Smart Respiratory has sensors that can be added to inhalers that have no dose counters to help patients know when inhalers are empty or if they are overusing SABA or underusing ICS. 

What can pharmacy teams do?

Refer those patients identified as having:

  • Poor inhaler technique
  • Infrequent ICS collection
  • Poor knowledge of asthma or not taking the condition seriously
  • Struggling to afford the cost of their prescriptions.

Biologic treatments

Asthma UK research found that three out of four people with suspected severe asthma in England were not being referred when they should be for receiving biologics. 

Asthma biologics work in a targeted way by disrupting pathways causing airways inflammation, helping to manage symptoms, reduce relapses and reduce reliance on other medicines such as oral steroids.

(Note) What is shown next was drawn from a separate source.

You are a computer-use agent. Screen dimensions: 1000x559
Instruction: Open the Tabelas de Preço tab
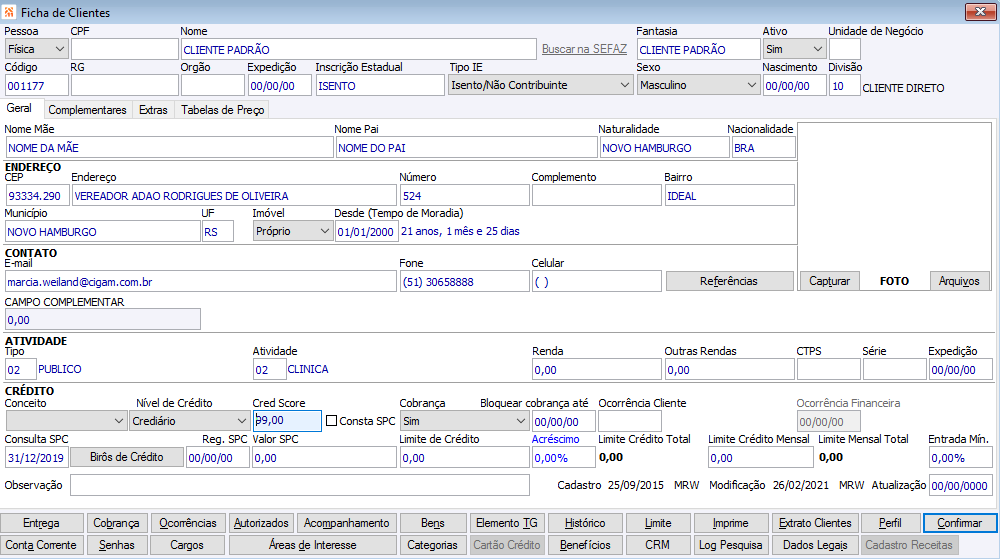pos(222,110)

A small cohort of patients (around 200,000 people – 5 per cent of the asthma population) will have severe asthma in which conventional treatments do not adequately control symptoms and lung function. Clinicians find the HASTE tool very useful.11

The good news is there are now potentially life-changing biologic treatments (monoclonal antibodies) available on the NHS. To date NICE has approved these biologics for severe asthma: omalizumab, mepolizumab, reslizumab, benralizumab and dupilumab. They are given as an injection or infusion (depending on which biologic is used), either regularly in hospital or self-injected by patients at home.12 They can reduce the number of asthma attacks and even reduce or stop the need for oral corticosteroids.13, 14

What can pharmacy teams do?

  • Help patients understand the potential benefits of oral corticosteroids and also the harms they can cause if repeated doses are taken
  • Identify patients suspected of having difficult to control asthma (some may have severe asthma) and refer for urgent review.